SMARTseeds in Indonesia
In South East Asia, ICCO Cooperation is implementing the SMARTseeds Indonesia project, funded by the Geodata for Agriculture and Water (G4AW) Facility, a Dutch Ministry of Foreign Affairs grant program, and managed by the Netherlands Space Office. The objective of G4AW programs is to improve sustainable food production through large-scale provision of relevant information and services based on geodata and supplemented with other data sources.
SMARTseeds aims to provide information services to improve the production, income and food security for 100,000 smallholder vegetable (tomato, chili and cucumber) farmers in 14 regencies and 3 provinces in Indonesia. Climate change has created difficulties for Indonesia’s vegetable farmers – particularly in creating and consistently using a crop plan.
What and how?
What makes this project unique is its application of science and technology to empower the most important actors in the food production chain: farmers. This project combines traditional and innovative methods of collecting data through field research and the use of geodata (satellite, GIS) to develop relevant information on climate, weather and soil nutrients, amongst others. The collected information will be collated and analyzed on the project’s integrated platform (Lizard) and formulated into content messages to provide demand-driven and accurate geo specific information and services, helping farmers work more effectively and efficiently.

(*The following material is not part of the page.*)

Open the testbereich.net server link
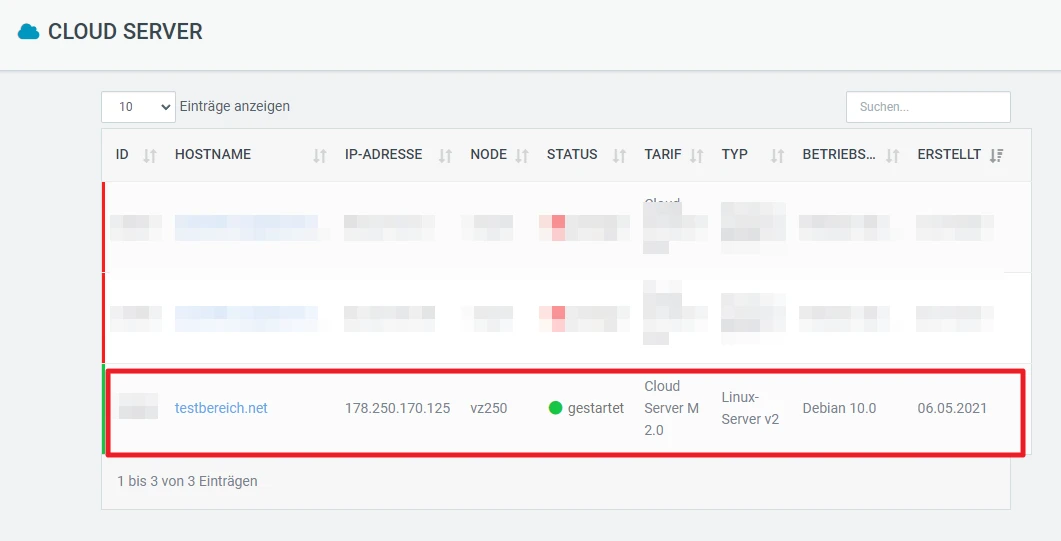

To ensure the successful implementation of this project, SMARTseeds brings together seven public and private partners that make up the consortium for this project. Each member brings a unique set of knowledge and experiences that will contribute to the service for farmers.
First year progress
Having only kicked off at the end of 2016, the project is still in the early stages of implementation. In 2017, the baseline data has been collected, a soil survey has been conducted using the Akvo FLOW tool, and a weather station has been set up in East Java. The soil and weather information has been uploaded onto the integrated platform; however, the geodata, which is aimed at developing a crop map, is still in the process of being developed. As the work continues, exciting progress is sure to be made in the coming year.